Inhaltsverzeichnis |
Die Ruine befindet sich 1,8 Kilometer nördlich des Ortsteiles Weisbach und 1,2 Kilometer östlich von Neuenbeuthen auf einem nach Norden gerichteten Bergsporn der Schloßkuppe und wurde im 11. Jahrhundert. erbaut. Sie gliedert sich in Vor- und Hauptburg.
Die Höhenburg wurde vermutlich im 11. Jahrhundert erbaut. Rudolf von Habsburg ließ 1289/90 in Thüringen 66 Raubritterburgen zerstören. Er ließ durch Söldner in einer Entfernung von etwa 300 Metern westlich der Burg auf der gegenüberliegenden Neuenbeuthener Höhe eine große Steinschleuder (Blide) aufbauen. Die von dort über das Tal des Umschützbaches geschleuderten Geschosse wurden aus dem etwa 20 Kilometer entfernten Orlatal herbeigeschafft und bestanden aus Zechsteindolomit. Sie wogen bis zu 81 Kilogramm. Die Burg wurde nach der Einnahme geschleift.
Nach dem Zerfall der Burg diente das Areal den Bewohnern der umliegenden Dörfer als Steinbruch, wodurch die Ruine einen Großteil ihrer Substanz verlor: oberirdisch war kaum noch Mauerwerk sichtbar.
Im ersten Drittel des 20. Jahrhunderts erfolgten verschiedene Vermessungsarbeiten und kleinflächige Ausgrabungen. 1985 erfolgten vom damaligen Museum für Ur- und Frühgeschichte Thüringens unter der Leitung von Hubert Roßbach (jetziger Kreisbodendenkmalpfleger) erste, wissenschaftlich fundierte Grabungen. Die Mauern wurden schrittweise bis zu einiger gewissen Höhe wieder aufgemauert und dabei die ursprüngliche Höhe durch rote Ziegelsteine gekennzeichnet. Freigelegt wurden bisher die Wirtschaftsgebäude der Vorburg mit Backofen, Außenmauern, Bergfried, Palas, Wohnturm, Wall-Graben-System, Toranlage und Zisternensystem. Das Felsbassin fasst etwa 350.000 Liter Wasser und hat einen Durchmesser von 7,50 Metern bei einer Tiefe von 8 Metern.
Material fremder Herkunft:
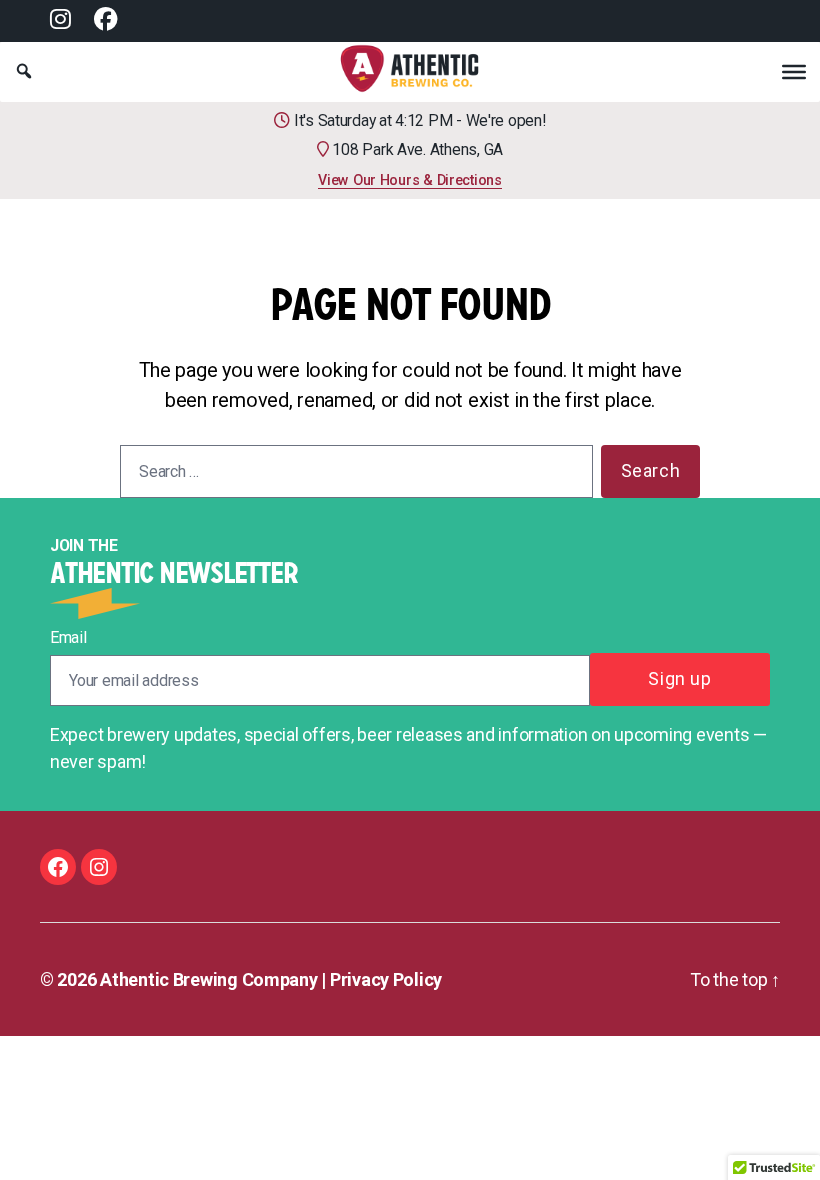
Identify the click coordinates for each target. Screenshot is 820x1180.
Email (68, 637)
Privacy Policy (386, 979)
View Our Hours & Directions (410, 180)
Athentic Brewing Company (209, 979)
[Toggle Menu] (794, 71)
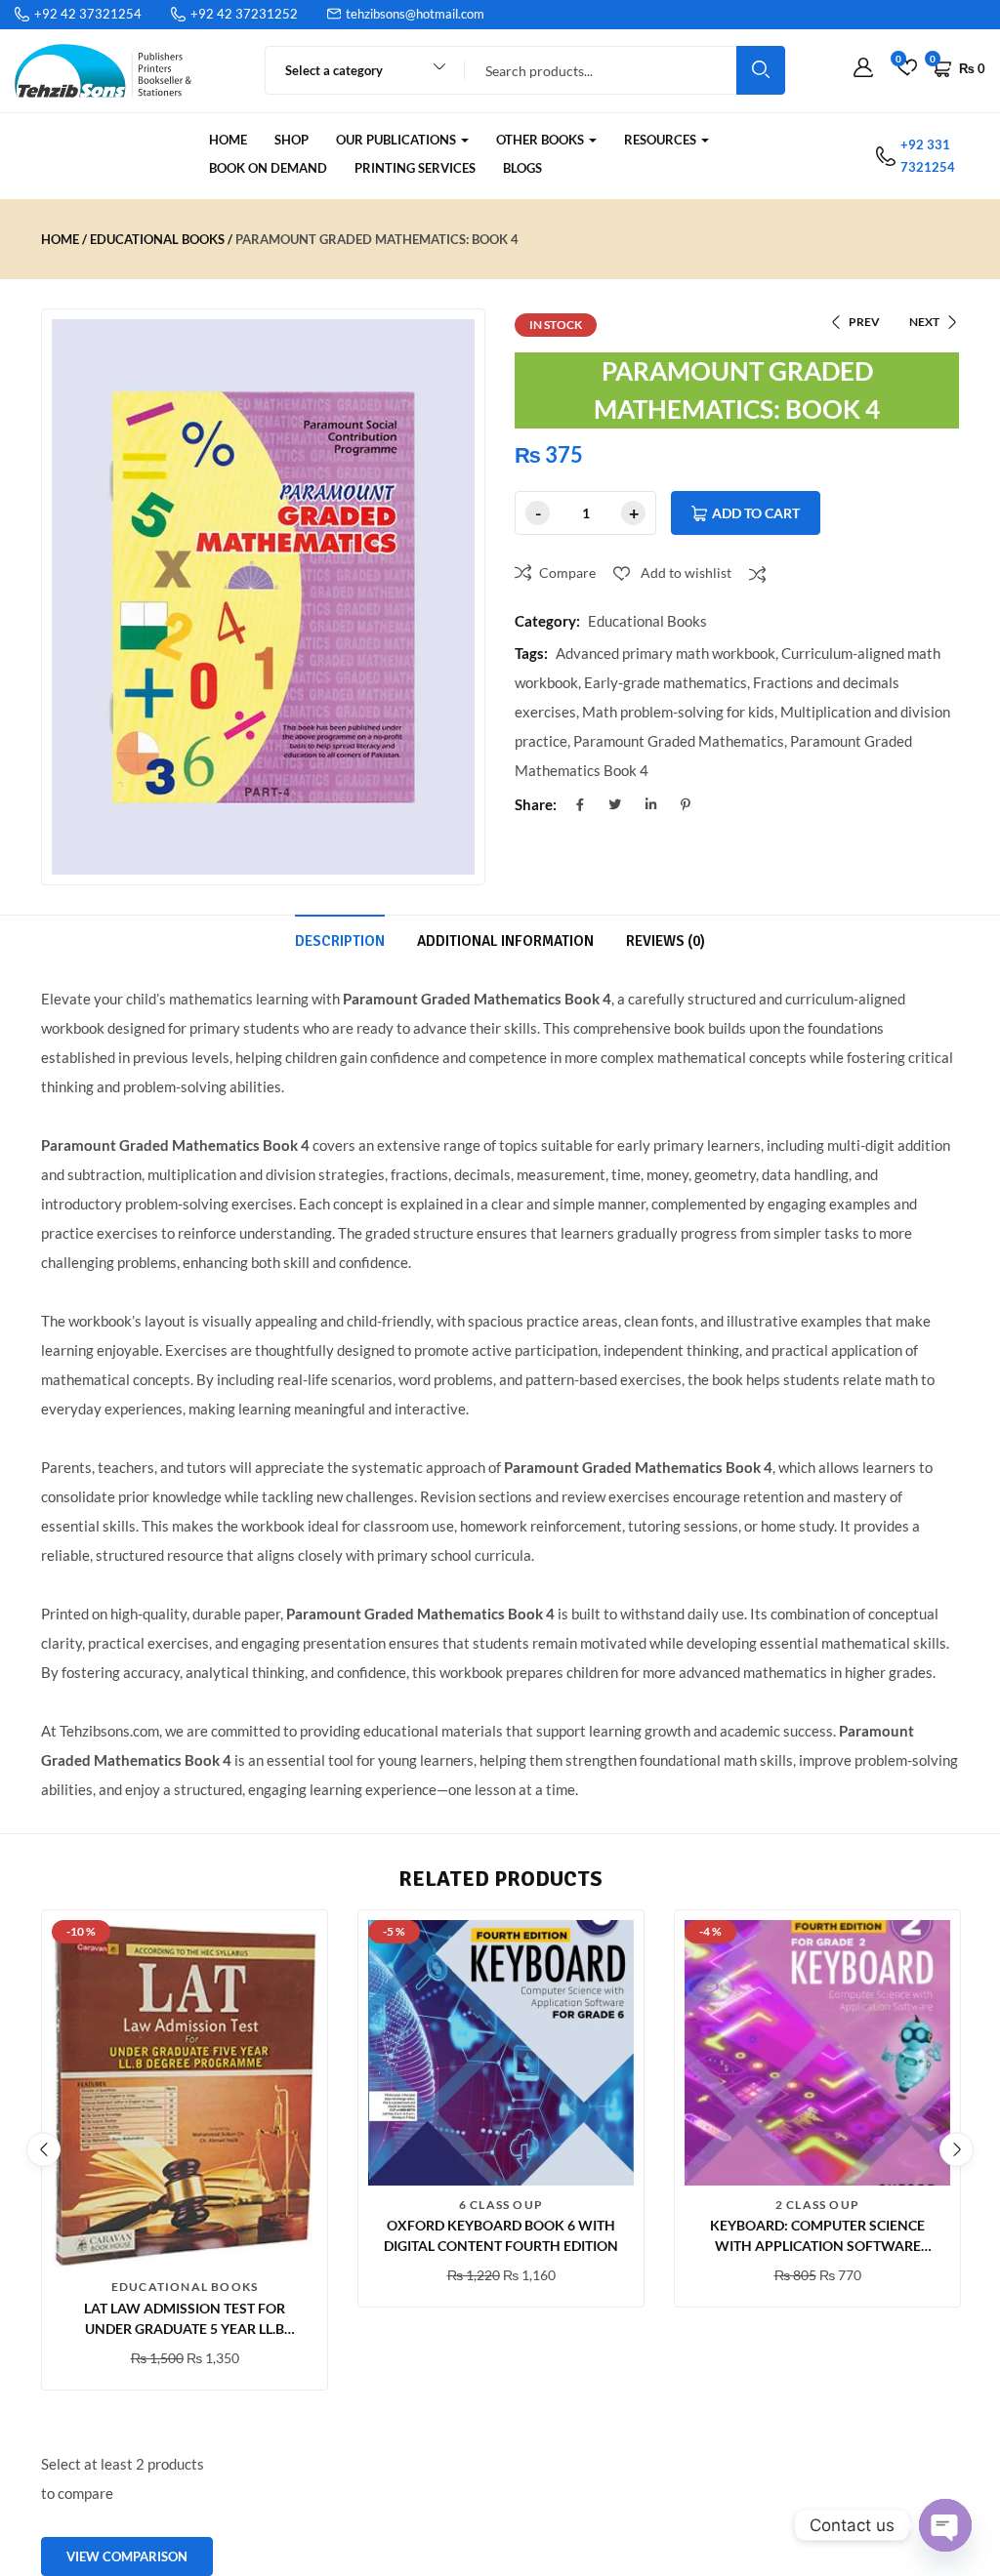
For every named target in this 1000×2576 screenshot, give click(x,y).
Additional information (505, 941)
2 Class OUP (817, 2204)
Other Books (541, 139)
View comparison (127, 2556)
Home (228, 139)
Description (340, 941)
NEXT (924, 321)
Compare (567, 572)
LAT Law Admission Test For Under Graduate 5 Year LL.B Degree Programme (184, 2328)
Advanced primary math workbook (665, 653)
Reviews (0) (665, 941)
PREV (864, 321)
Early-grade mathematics (665, 682)
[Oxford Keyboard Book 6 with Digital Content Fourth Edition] (501, 2053)
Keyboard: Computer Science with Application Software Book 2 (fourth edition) (817, 2245)
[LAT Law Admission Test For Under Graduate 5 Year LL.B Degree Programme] (184, 2094)
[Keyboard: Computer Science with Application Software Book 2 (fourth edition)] (817, 2053)
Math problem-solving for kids (678, 711)
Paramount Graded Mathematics (678, 741)
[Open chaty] (945, 2525)
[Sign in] (863, 68)
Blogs (522, 168)
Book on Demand (268, 168)
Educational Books (157, 239)
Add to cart (756, 513)
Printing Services (415, 168)
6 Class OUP (501, 2204)
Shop (291, 139)
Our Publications (397, 139)
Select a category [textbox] (334, 70)
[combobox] (356, 70)
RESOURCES (661, 139)
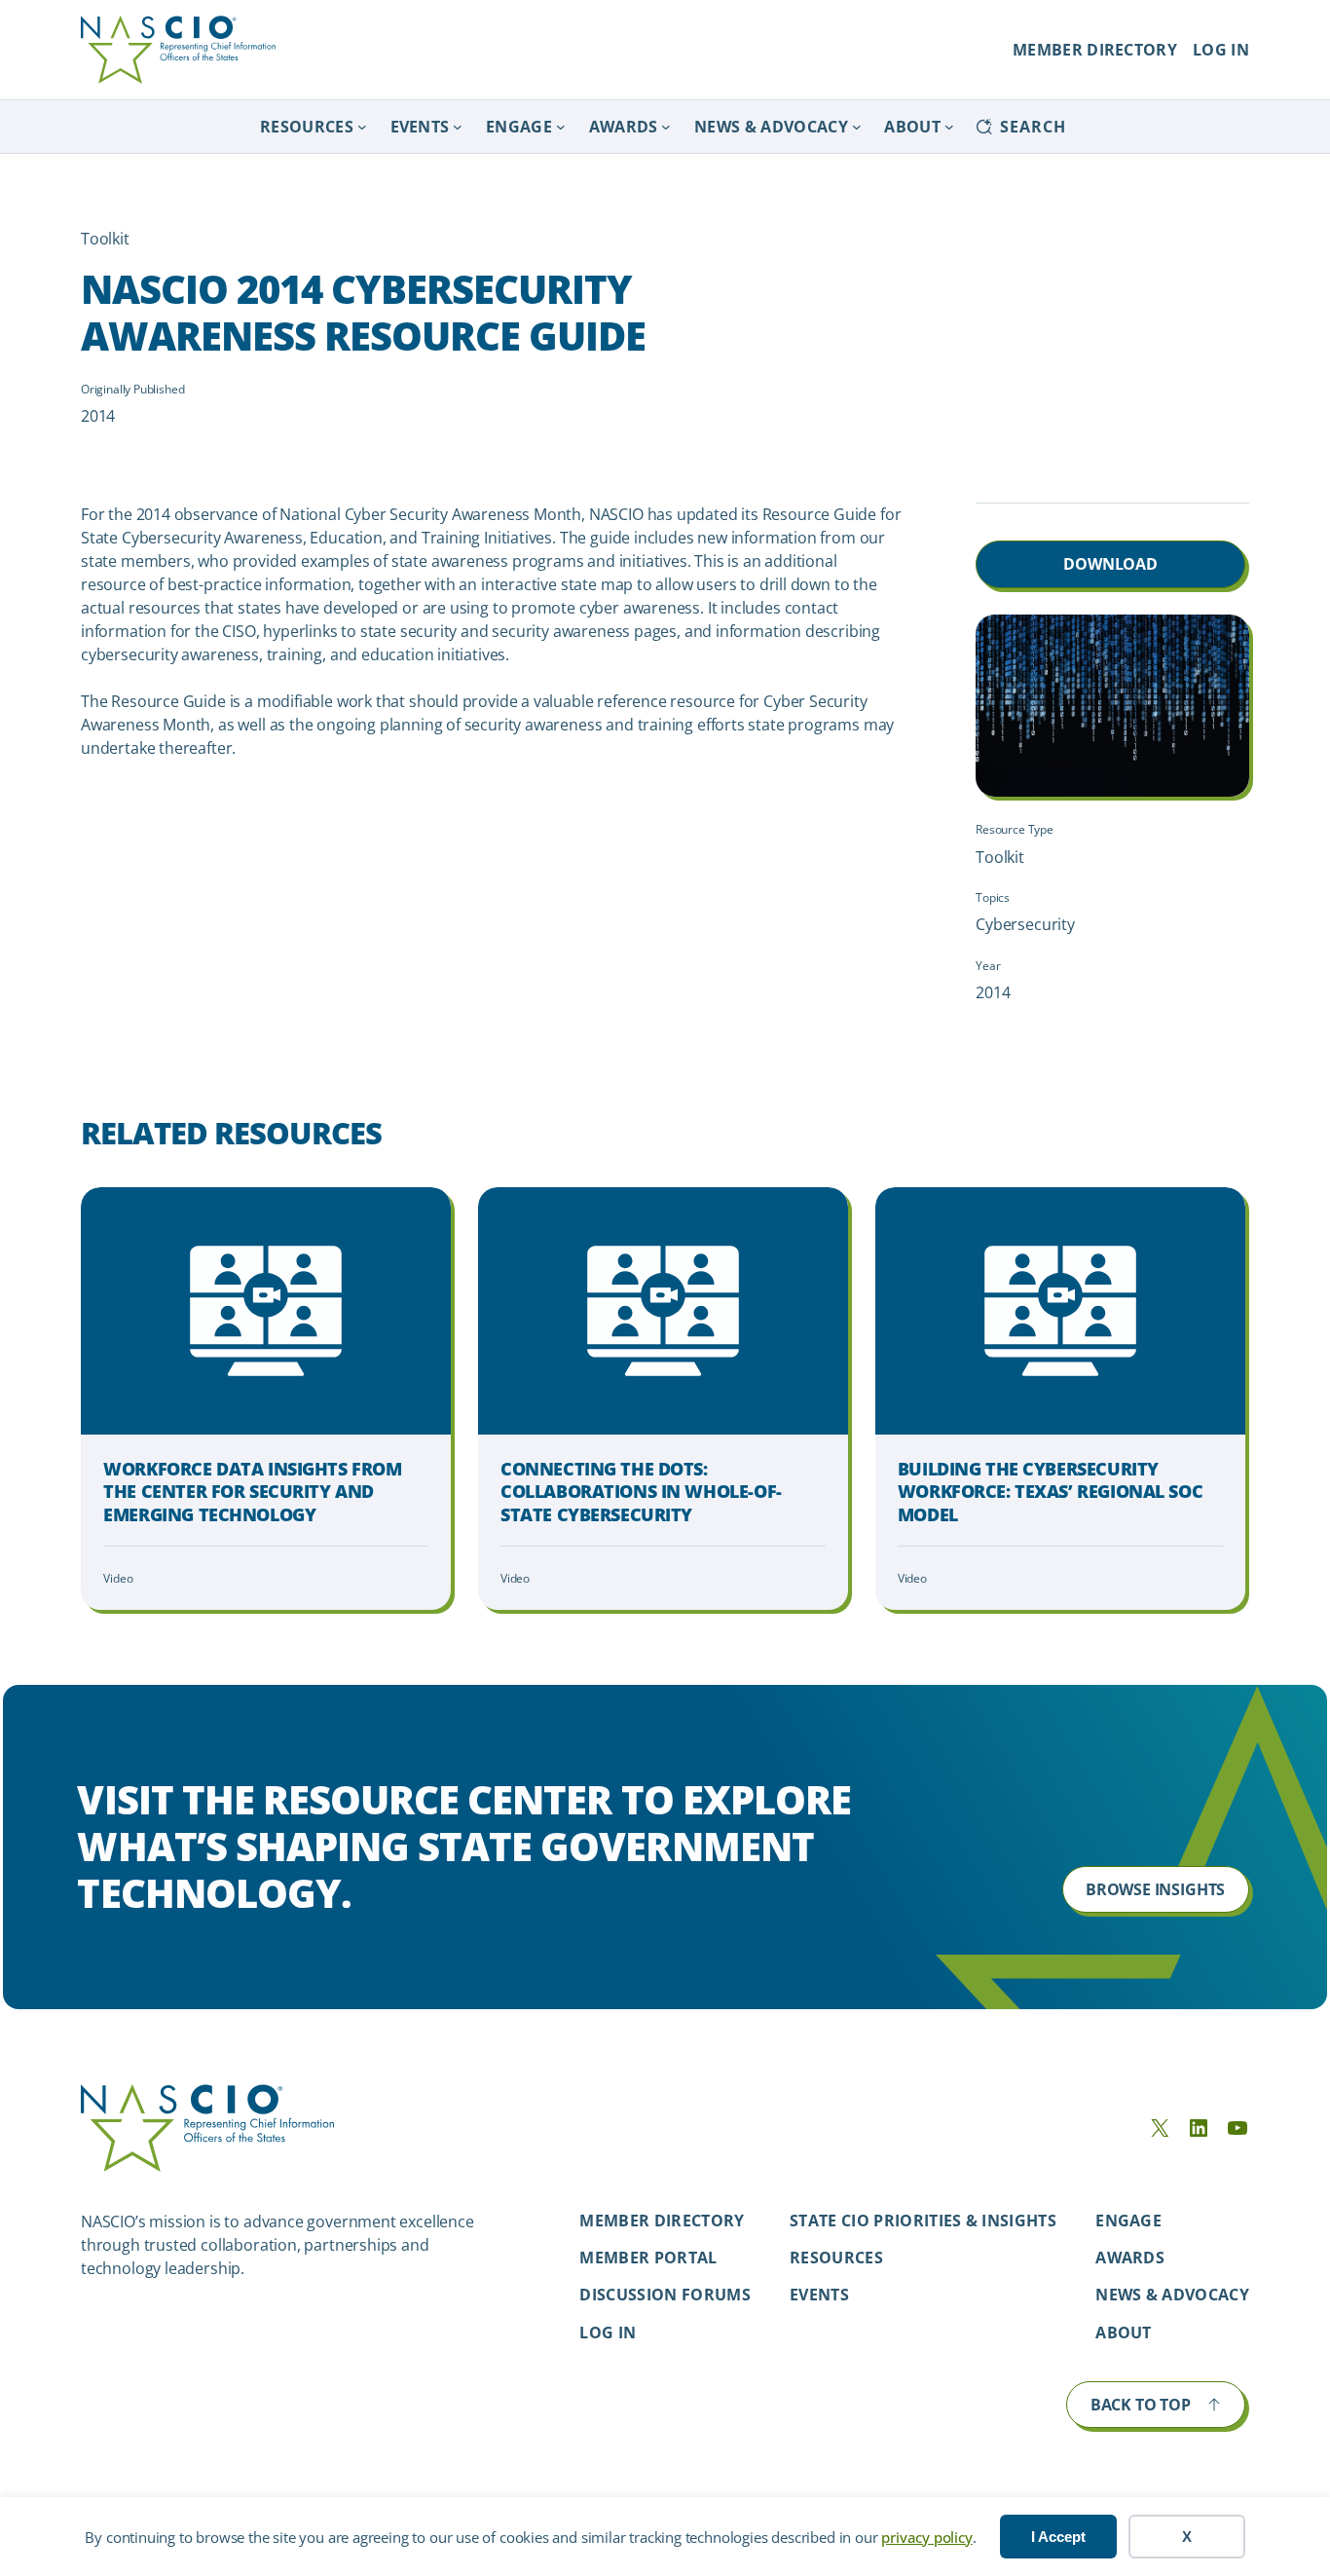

In Weisbach wurde 1989 eine ständige Ausstellung im Wysburg-Haus eröffnet. Es werden die bei den archäologischen Ausgrabungen geborgenen Funde gezeigt (Keramikgefäße und eiserne Gebrauchsgegenstände). Das ursprüngliche Aussehen der Burg wird anhand von Karten und Modellen erläutert.